Em seguida, para apaziguar o demônio, o brahmacārī disse-lhe: “Meu querido senhor, se acha que pode revelar a missão pela qual você veio até aqui, talvez Eu possa ajudá-lo para que seu objetivo seja facilmente alcançado”. Indiretamente, o Senhor informou-lhe que, como o Senhor é o Brahman Supremo, Ele certamente seria capaz de solucionar aquela situação embaraçosa criada pelo senhor Śiva.
O demônio foi apaziguado plenamente pelas doces palavras do Senhor Nārāyaṇa na forma de um brahmacārī e, por fim, revelou tudo o que acontecera em relação à bênção oferecida pelo senhor Śiva. O Senhor respondeu ao demônio com as seguintes palavras: “Eu, pessoalmente, não acredito que o senhor Śiva tenha lhe dado tal benefício. Até onde é de Meu conhecimento, o senhor Śiva não se encontra em um estado de sanidade mental. Quando ele discutiu com seu sogro, Dakṣa, ele foi amaldiçoado a se tornar um piśāca (fantasma). Desse modo, ele se tornou o líder dos fantasmas e seres espectrais. Logo, não posso ter confiança em suas palavras. Todavia, se você ainda acredita nas palavras do senhor Śiva, meu querido rei dos demônios, então, por que você não faz uma experiência, colocando sua mão sobre sua própria cabeça?
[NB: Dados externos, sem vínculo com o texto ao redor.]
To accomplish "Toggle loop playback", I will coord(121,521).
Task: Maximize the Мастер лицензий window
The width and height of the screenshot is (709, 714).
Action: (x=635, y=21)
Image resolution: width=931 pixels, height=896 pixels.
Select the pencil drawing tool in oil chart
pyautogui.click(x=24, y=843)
Caso a bênção seja falsa, você poderá imediatamente matar esse mentiroso senhor Śiva de forma que, no futuro, ele não ouse mais lhe conceder bênçãos falsas”.
Portanto, por meio das doces palavras do Senhor Nārāyaṇa e pela expansão de Sua ilusão superior, o demônio ficou confuso e, de fato, esqueceu-se do poder do senhor Śiva e de sua bênção. Assim, ele foi facilmente persuadido a colocar sua mão sobre a própria cabeça. Tão logo o demônio fez isso, sua cabeça rachou, como se atingida por um raio, e ele morreu imediatamente. Do céu, os semideuses derramaram flores sobre o Senhor Nārāyaṇa, louvando-O com gritos de “Todas as glórias!”, “Todas as graças!” e oferecendo-Lhe reverências. Com a morte de Vṛkāsura, todos os cidadãos nos sistemas planetários superiores, a saber, os semideuses, os pitṛs, os gandharvas e os habitantes de Janaloka, derramaram flores sobre a Personalidade de Deus.
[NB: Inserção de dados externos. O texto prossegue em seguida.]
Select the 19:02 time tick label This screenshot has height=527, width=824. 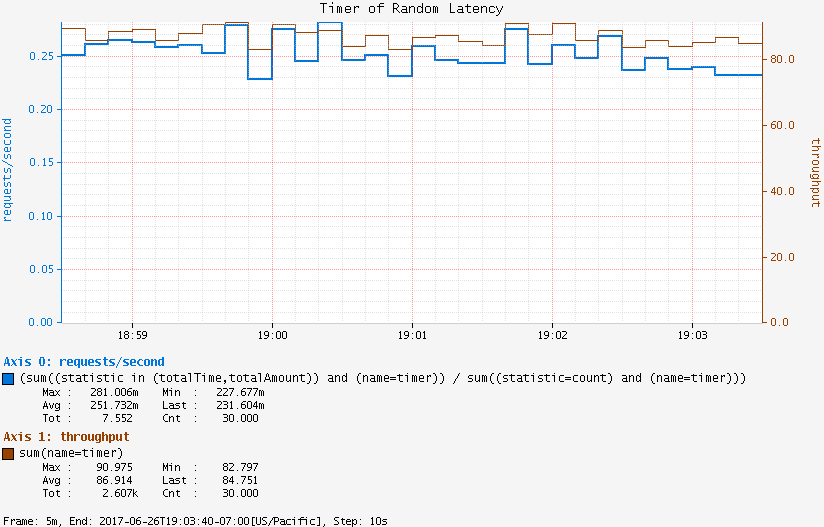point(552,337)
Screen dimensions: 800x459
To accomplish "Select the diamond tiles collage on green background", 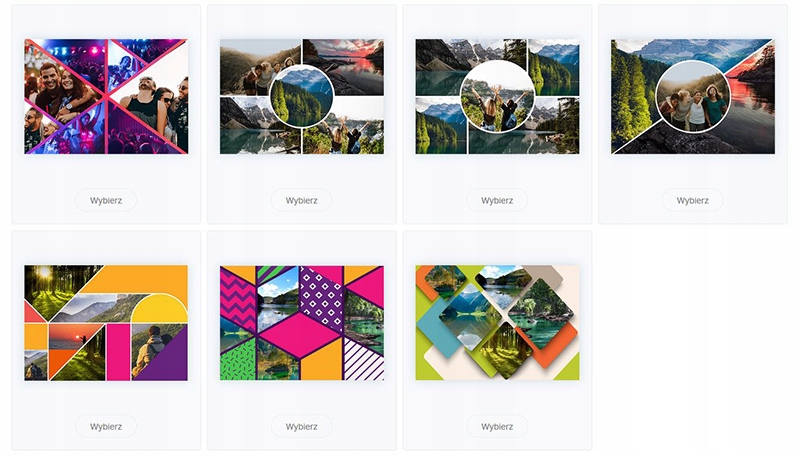I will [x=497, y=322].
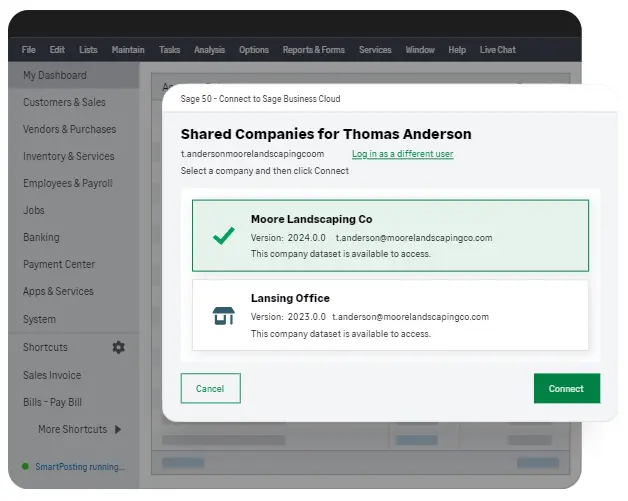The width and height of the screenshot is (628, 501).
Task: Click the storefront icon for Lansing Office
Action: [x=223, y=316]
Portanto, o Senhor Viṣṇu, na forma de um brahmacārī, libertou o senhor Śiva de um perigo iminente e salvou toda a situação. Em seguida, o Senhor Nārāyaṇa informou ao senhor Śiva que este demônio Vṛkāsura fora morto como resultado de suas atividades pecaminosas. Ele era especialmente pecaminoso e ofensivo porque desejou testar seu próprio mestre, o senhor Śiva. O Senhor Nārāyaṇa, então, disse ao senhor Śiva: “Meu querido senhor, uma pessoa que comete uma ofensa a grandes almas não pode continuar a existir. Ela é extinta por meio de suas próprias atividades pecaminosas, e isso é deveras verdade em relação a este demônio, que cometeu tamanha ofensa contra você”.
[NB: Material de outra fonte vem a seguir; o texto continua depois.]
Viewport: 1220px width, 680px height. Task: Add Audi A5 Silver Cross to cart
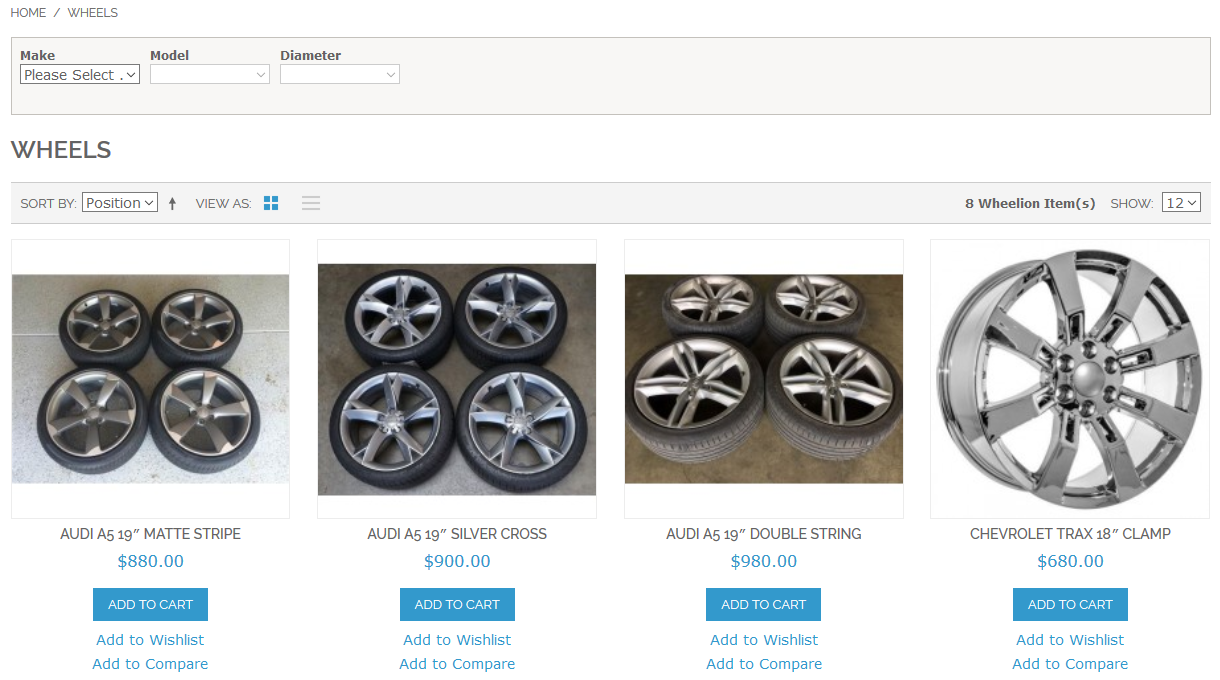tap(457, 604)
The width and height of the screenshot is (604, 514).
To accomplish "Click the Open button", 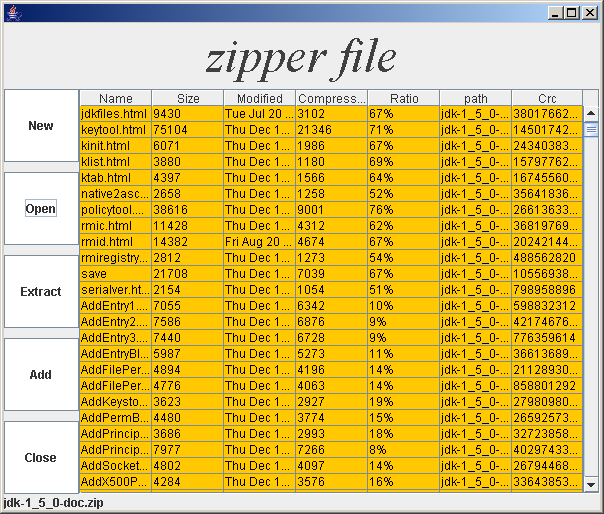I will [x=41, y=208].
Assim, pela graça da Suprema Personalidade de Deus, Nārāyaṇa, que é trasnscendental a todas as qualidades materiais, o senhor Śiva foi salvo de ser morto por um demônio. Qualquer pessoa que escute esta história com fé e devoção certamente se liberta do enredamento material, bem como das garras dos inimigos.
Neste ponto, encerram-se os significados Bhaktivedanta do capítulo oitenta e oito de Kṛṣṇa, intitulado “A Libertação do Senhor Śiva”.